Prenons l’exemple de la radio. Le cas de la radio des années 1970, lorsque la notion de contenu canadien a été introduite par un gouvernement libéral, n’est pas si différent de celui de la diffusion en continu aujourd’hui, même si les conservateurs essaient de nous faire croire que cela n’a rien à voir et qu’on ne peut pas les comparer. Nous pouvons superposer la position des conservateurs à la radio des années 1970 et voir ce qui se serait passé si leur argument — leur idéologie — avait été appliqué à la musique diffusée à la radio.

L’opposition affirme que les dispositions du projet de loi C‑11 en matière de découvrabilité ne peuvent pas être comparées au contenu canadien, que c’est le jour et la nuit, qu’on mêle les pommes et les oranges. Ils affirment que nous avions besoin du contenu canadien à l’époque vu la nature limitée des fréquences radio, mais que cette solution n’est plus nécessaire parce que le Web n’a pas de limites et que les possibilités de se faire entendre sont infinies.

En ce qui a trait au Web, je suis d’accord. On y trouve une multitude de voix, fortes et moins fortes, qui forment un océan infini de contenu, et c’est là que le discours conservateur se contredit. Comment serait-il possible pour un gouvernement, ou quiconque d’ailleurs, de censurer un océan infini comme le Web? Parler de censure à l’ère du cyberespace est un oxymore, à moins d’être en Corée du Nord, là où les conservateurs semblent croire que nous vivons. Le problème, de nos jours, ce n’est pas la censure, mais plutôt la désinformation amplifiée par des robots et des algorithmes.

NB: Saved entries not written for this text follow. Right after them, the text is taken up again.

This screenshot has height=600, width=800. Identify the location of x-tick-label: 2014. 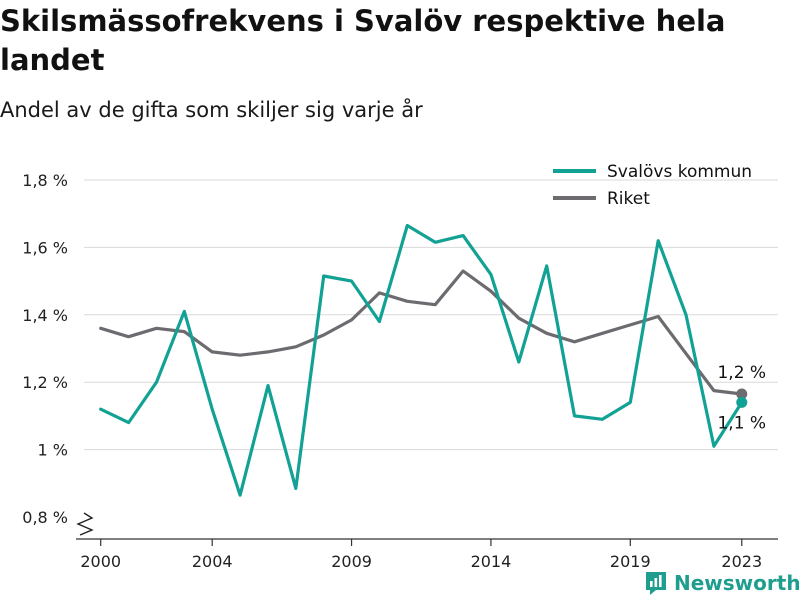
(492, 562).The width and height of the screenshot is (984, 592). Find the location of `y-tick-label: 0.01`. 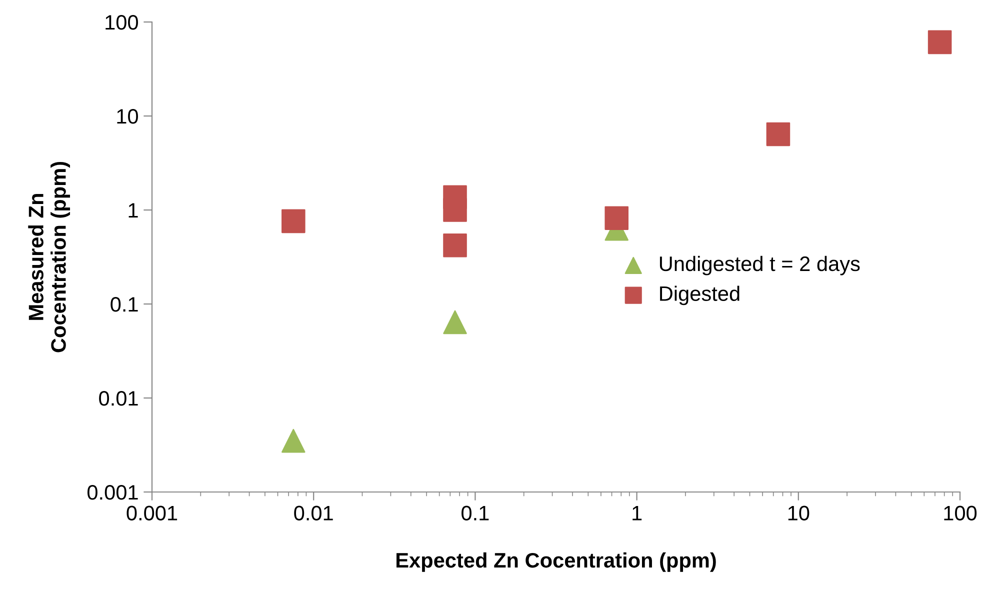

y-tick-label: 0.01 is located at coordinates (118, 398).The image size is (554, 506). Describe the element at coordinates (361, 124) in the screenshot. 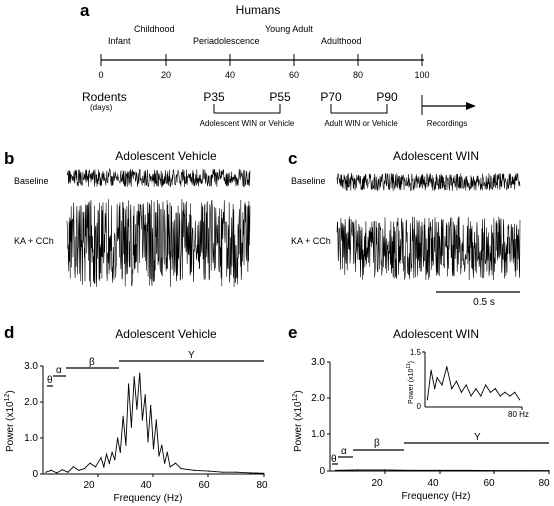

I see `adult-treatment-label: Adult WIN or Vehicle` at that location.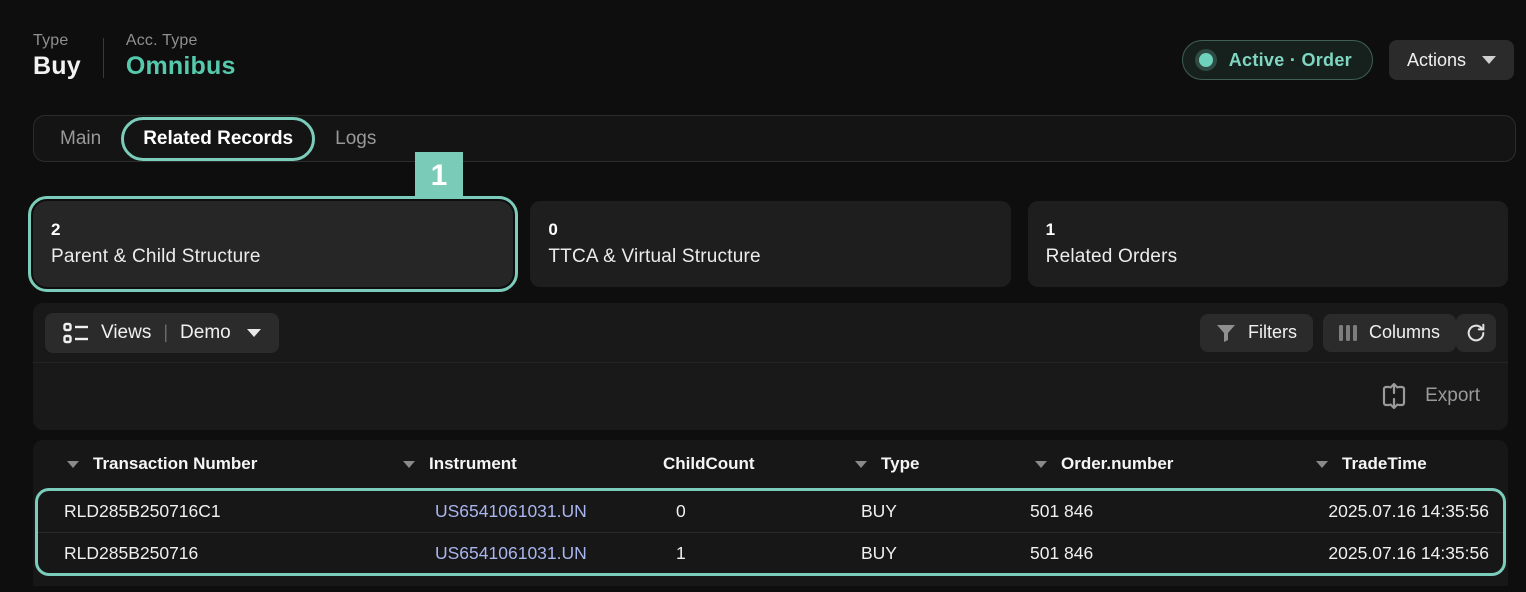 Image resolution: width=1526 pixels, height=592 pixels. I want to click on refresh-icon, so click(1476, 333).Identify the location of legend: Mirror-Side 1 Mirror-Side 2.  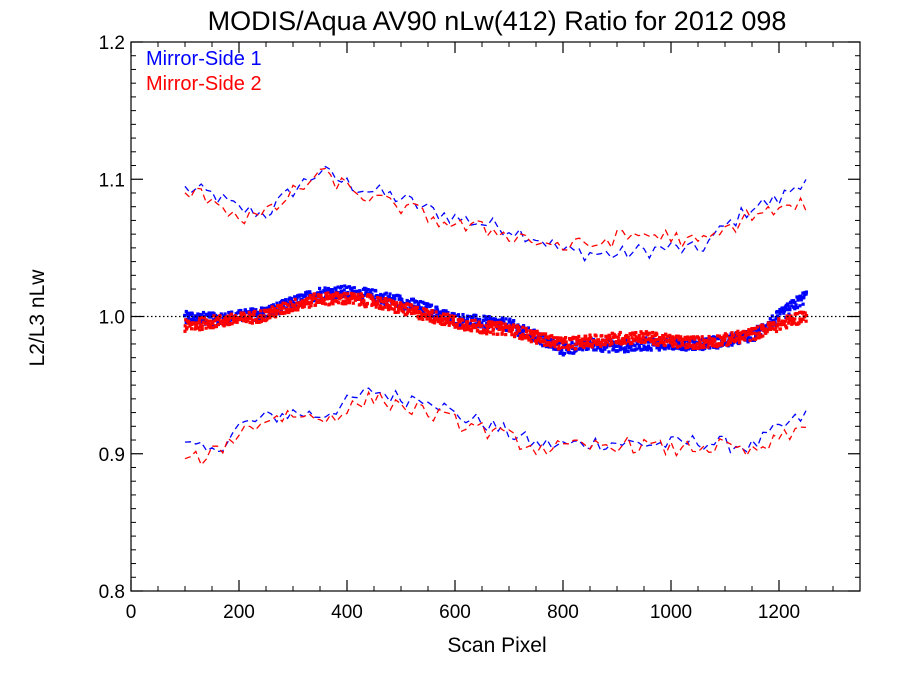
(204, 72).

Revenons à la radio et au contenu canadien. Nous avions alors besoin de règles sur le contenu canadien pour combattre un puissant système de distribution qui était centré sur les États-Unis et dont les intérêts financiers n’étaient pas nécessairement alignés à ceux des créateurs de musique canadiens. Sans ces règles, les stations de radio n’auraient joué que la musique fournie par des maisons de disques multinationales ayant intérêt à promouvoir les artistes dans lesquels ils ont investi. Comment les stations de radio auraient-elles choisi quelles chansons jouer parmi toutes celles qui leur étaient fournies? Elles auraient créé des listes de lecture à partir des demandes des auditeurs, ces demandes prenant leur inspiration dans la musique fournie par les maisons de disque et jouant à la radio, ainsi qu’à partir des ventes de disques dans des boutiques aussi approvisionnées par les mêmes maisons de disques étrangères.

En un sens, sans les exigences de contenu canadien , qui sont un peu une façon de favoriser la découvrabilité, l’algorithme par défaut régissant l’industrie musicale à la radio n’aurait laissé que peu de place à notre excellente musique canadienne.

Enfin, les conservateurs affirment que si la culture canadienne ne peut s’imposer d’elle-même, sans aucune forme de soutien gouvernemental, elle doit être soumise au jugement du marché. Ils semblent considérer la culture canadienne comme une nouvelle automobile.

Si les conservateurs sont si farouchement opposés à l’intervention de l’État et au soutien de la culture, demandent-ils que nous éliminions Téléfilm et le Crédit d’impôt pour production cinématographique ou magnétoscopique canadienne, qui soutiennent les films canadiens, dont beaucoup sont primés? Je pense que c’est l’une des questions qu’il faut se poser ici.